Problem requirements:
Select the lines below containing the word "width".

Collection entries
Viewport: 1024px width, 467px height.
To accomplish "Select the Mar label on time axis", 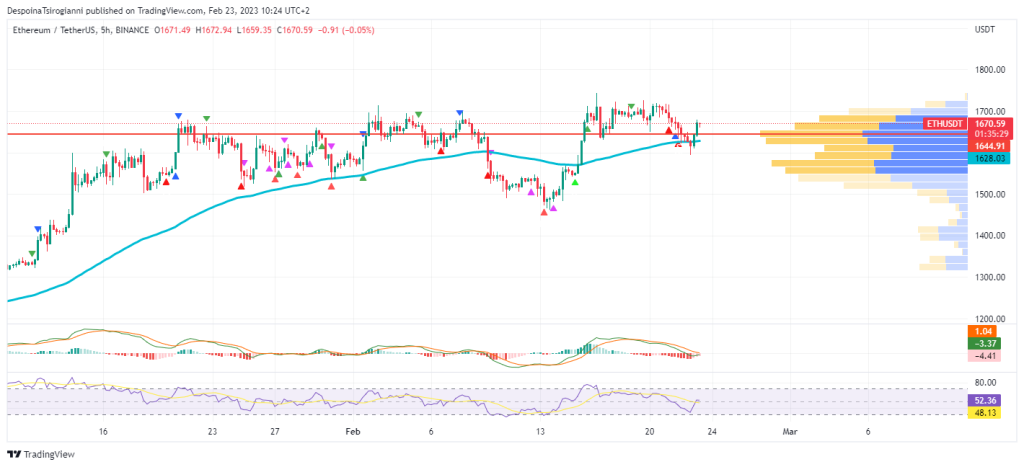I will (x=790, y=432).
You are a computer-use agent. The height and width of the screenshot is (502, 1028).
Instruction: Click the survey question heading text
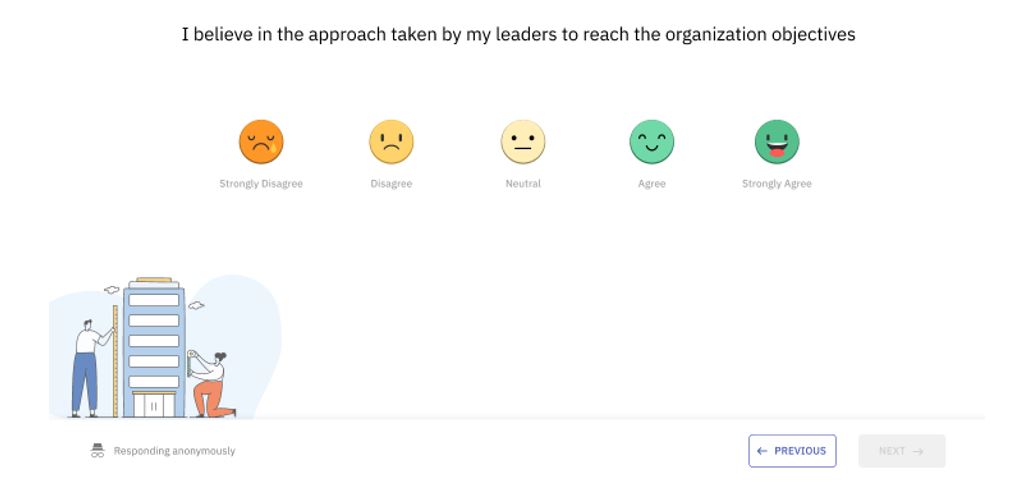click(x=518, y=34)
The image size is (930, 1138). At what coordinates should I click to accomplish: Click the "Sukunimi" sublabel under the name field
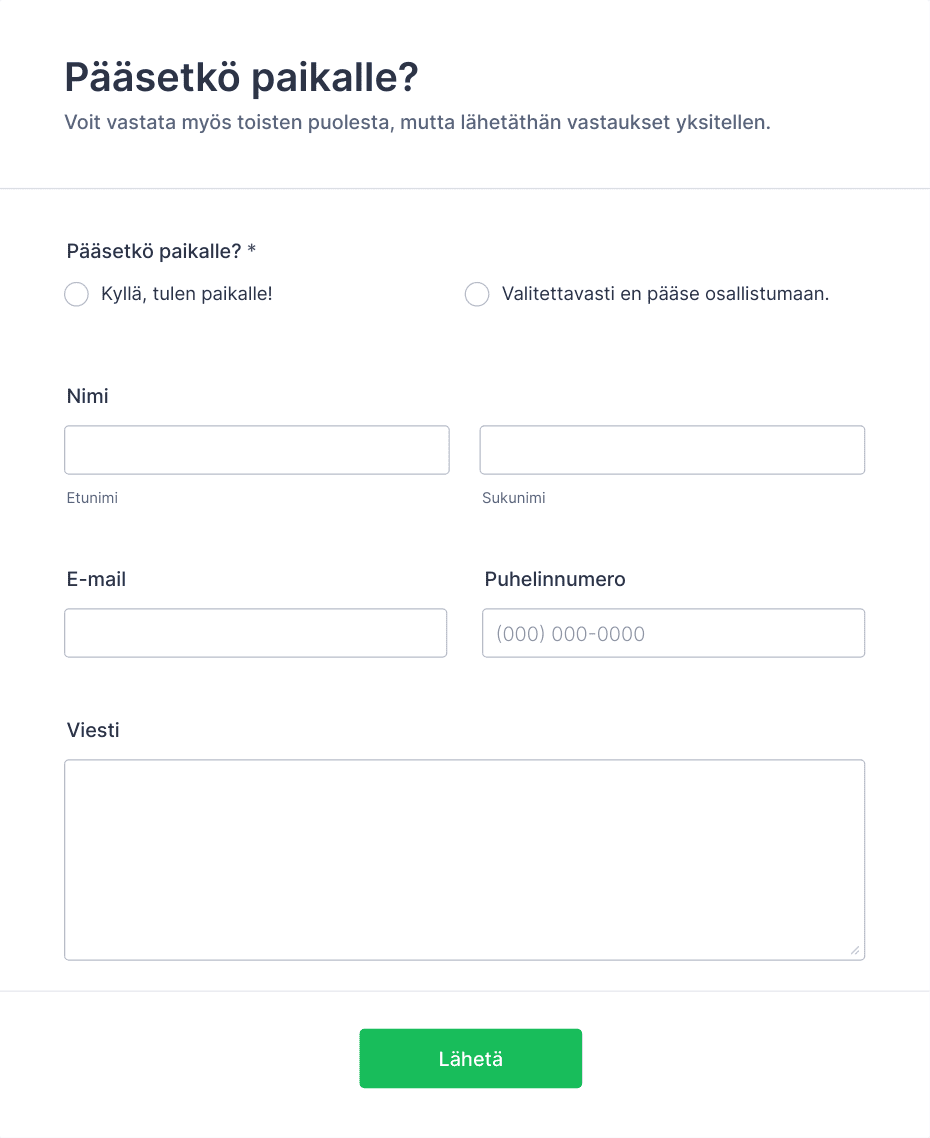513,498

Solution to this exercise:
Viewport: 1024px width, 467px height.
You are a computer-use agent. The height and width of the screenshot is (502, 1028).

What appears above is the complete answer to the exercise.